«Если памятники убрать, возникнет ощущение, что мы падаем»
Ербосын Мельдибеков о своем проекте «Трансформер» и превращении реальности в эпос
В музее современного искусства «Гараж» показывают проект знаменитого казахского художника Ербосына Мельдибекова «Трансформер». Приезд этой работы в Москву удачно совпал с охватившим весь мир стихийным сносом колониальных памятников. Анна Толстова поговорила с Ербосыном Мельдибековым о памятниках и исторической памяти в Центральной Азии
«Трансформер», возникший на площади перед зданием «Гаража», напоминает детскую игрушку вроде сборной пирамидки с множеством деталей, только игрушка эта колоссальная — четыре с лишним метра. Это большая игрушка большой истории — Большой игры, российской колонизации Туркестана, советской власти в среднеазиатских, как их называли при советской власти, республиках и, наконец, образования независимых государств Центральной Азии. «Трансформер» отсылает к трансформациям одной из главных площадей Ташкента, на протяжении века сменившей множество названий — от Константиновского сквера до сквера Эмира Тимура. За последние 100 лет здесь сменилось и восемь памятников: революция свергла монумент туркестанскому генерал-губернатору Константину фон Кауфману и принялась за монументальную пропаганду, чутко реагировавшую на изменения политического курса,— памятники Красному знамени, Серпу и Молоту, Маяку мировой революции, фигуры Ленина и Сталина, стела с Программой КПСС, бюст Карла Маркса теснили друг друга до тех пор, пока к третьей годовщина независимости Узбекистана в сквере Эмира Тимура не воцарилась конная статуя Тамерлана. В память об этом монументальном маскараде Ербосын Мельдибеков предлагает, словно детский конструктор, пять раз пересобрать «Трансформер» — к пяти государственным праздникам Казахстана, Кыргызстана, Узбекистана, Таджикистана и Туркменистана.
В годы перестройки Ербосын Мельдибеков учился на скульптора-монументалиста в Алматинском театрально-художественном институте, но диплом получил, когда СССР уже распался. Его первые опыты в современном искусстве не были связаны с этим, казалось бы, навсегда устаревшим советским ремеслом монументалиста-халтурщика, обслуживающего идеологический заказ. История, свершавшаяся стремительно, требовала новых, более гибких и подвижных медиа, и Мельдибеков обратился к фотографии, видео и перформансу. Отзывался ироническими сериями «Пол Пот», «Пастан» и «Азиатский пленник» на новую политику открытости глобальному миру, пугая Запад ориенталистскими образами восточной дикости в духе «Белого солнца пустыни». Предчувствовал межэтнические конфликты в Центральной Азии в знаменитой работе «Брат мой — враг мой». Говорил о постиндустриальной разрухе и обнищании Жанатаса в перформансе «Мешок». До сих пор, захваченный горячими событиями современности, он прибегает к этим медиа быстрого реагирования, как в провокационно-мокументальном видео «День независимости», посвященном расстрелу нефтяников в Жанаозене.
########################################
■ Задания к работе ■
1. Перечислите все работы Мельдибекова, названные в абзаце статьи, который начинается словами «В годы перестройки».
2. Какой высоты «Трансформер», по словам статьи?
########################################
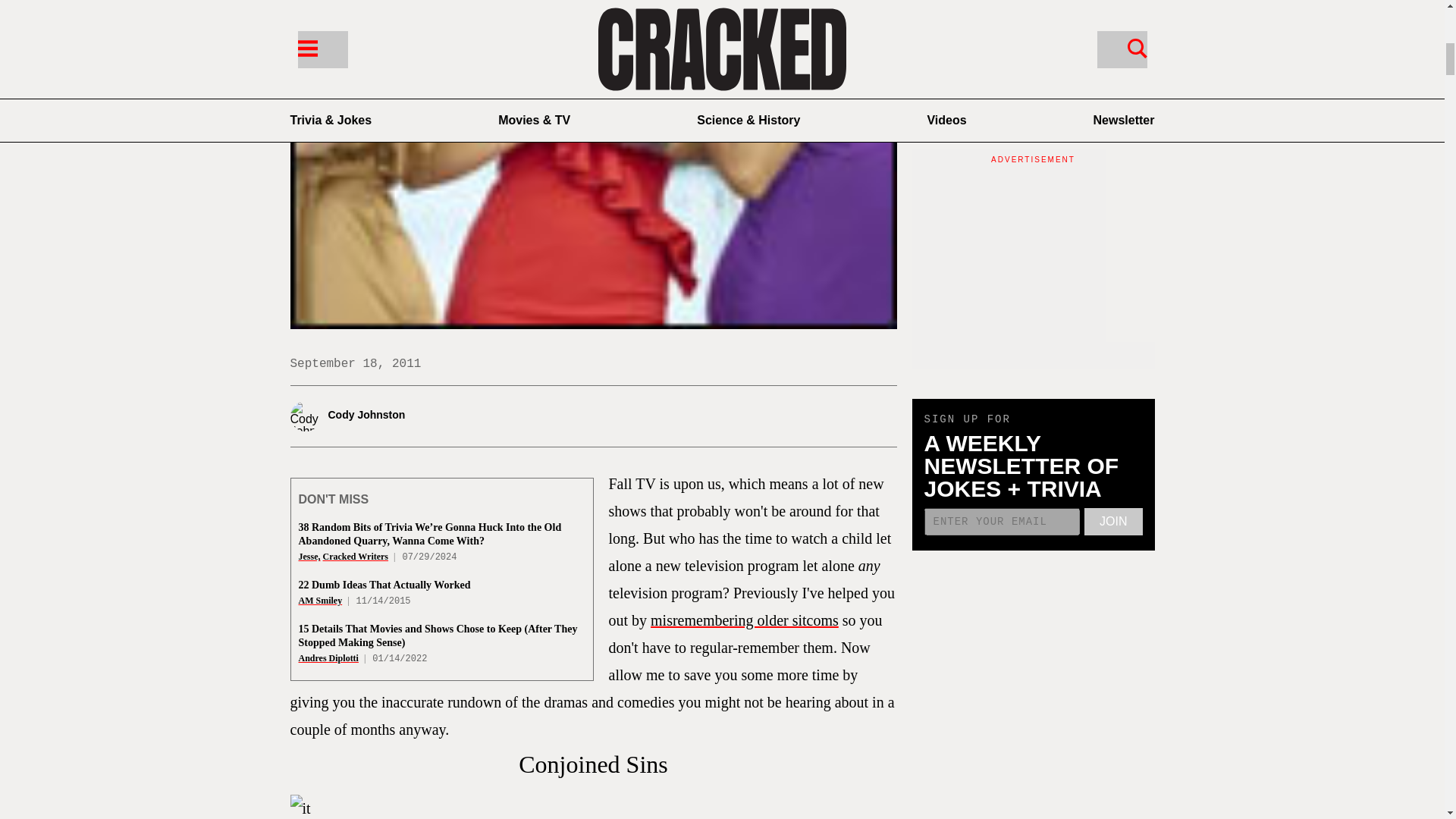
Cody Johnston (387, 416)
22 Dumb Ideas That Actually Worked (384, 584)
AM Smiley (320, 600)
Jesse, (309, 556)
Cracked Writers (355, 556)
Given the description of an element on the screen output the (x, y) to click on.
########################################
■ Письменные ответы ■
1. «Пол Пот», «Пастан», «Азиатский пленник», «Брат мой — враг мой», «Мешок», «День независимости».

2. Четыре с лишним метра.